With lockdown extending, IT firms prefer to wait and watch

Employees’ safety takes precedence amid fears over spread of coronavirus

Published - May 30, 2020 11:32 pm IST - HYDERABAD

IT employees working in their office in pre-lockdown days.

IT employees working in their office in pre-lockdown days.

With lockdown extended till June 30 from May 31 and no let-up in spread of COVID-19 with new cases being reported in three-digit numbers for the last couple of days , there is no certainty if life can go back to pre-lockdown phase even with major relaxation in guidelines announced by the Centre on Saturday.

As per the new guidelines, the malls, restaurants and religious places can reopen from June 8 except in containment zones and night curfew timings are revised from 9 p.m. to 5 a.m instead of 7 p.m. to 7 a.m. The State government, which has opened up economic activities barring malls and restaurants and pubs in all areas except containment zones, conveyed the message that one has to live with the virus with due precautions and with no vaccine in sight.

The night curfew will continue and it is for the individual to take care of himself and herself while commuting to work or shopping. Given the situation and no large-scale testing happening for the virus in the city and the State, the IT and ITES sector, which had taken to ‘Work From Home’ mode right after imposition of lockdown in March last week, thinks it is better to wait and watch and see how the situation evolves over the next few weeks with new relaxation in guidelines.

::::

_PROBLEM REQUIREMENTS:_
Please rewrite the article on IT firms and the lockdown from "Published - May" up to and including "Centre on Saturday.", replacing "COVID-19" with "the coronavirus". The material after this comes from a separate source.

_DATA:_
::::

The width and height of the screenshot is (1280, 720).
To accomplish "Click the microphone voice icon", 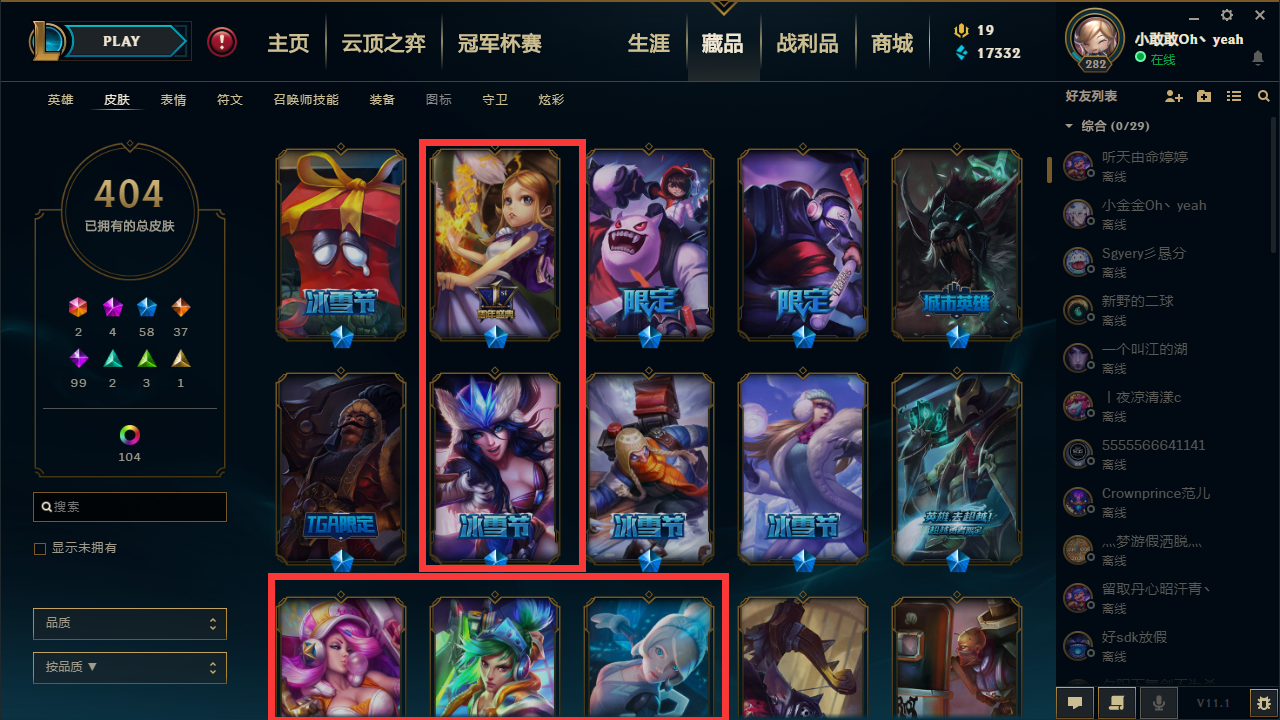I will [x=1159, y=703].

::::

_SOLUTION FOR THIS EXERCISE:_
Published - May 30, 2020 11:32 pm IST - HYDERABAD

IT employees working in their office in pre-lockdown days.

IT employees working in their office in pre-lockdown days.

With lockdown extended till June 30 from May 31 and no let-up in spread of the coronavirus with new cases being reported in three-digit numbers for the last couple of days , there is no certainty if life can go back to pre-lockdown phase even with major relaxation in guidelines announced by the Centre on Saturday.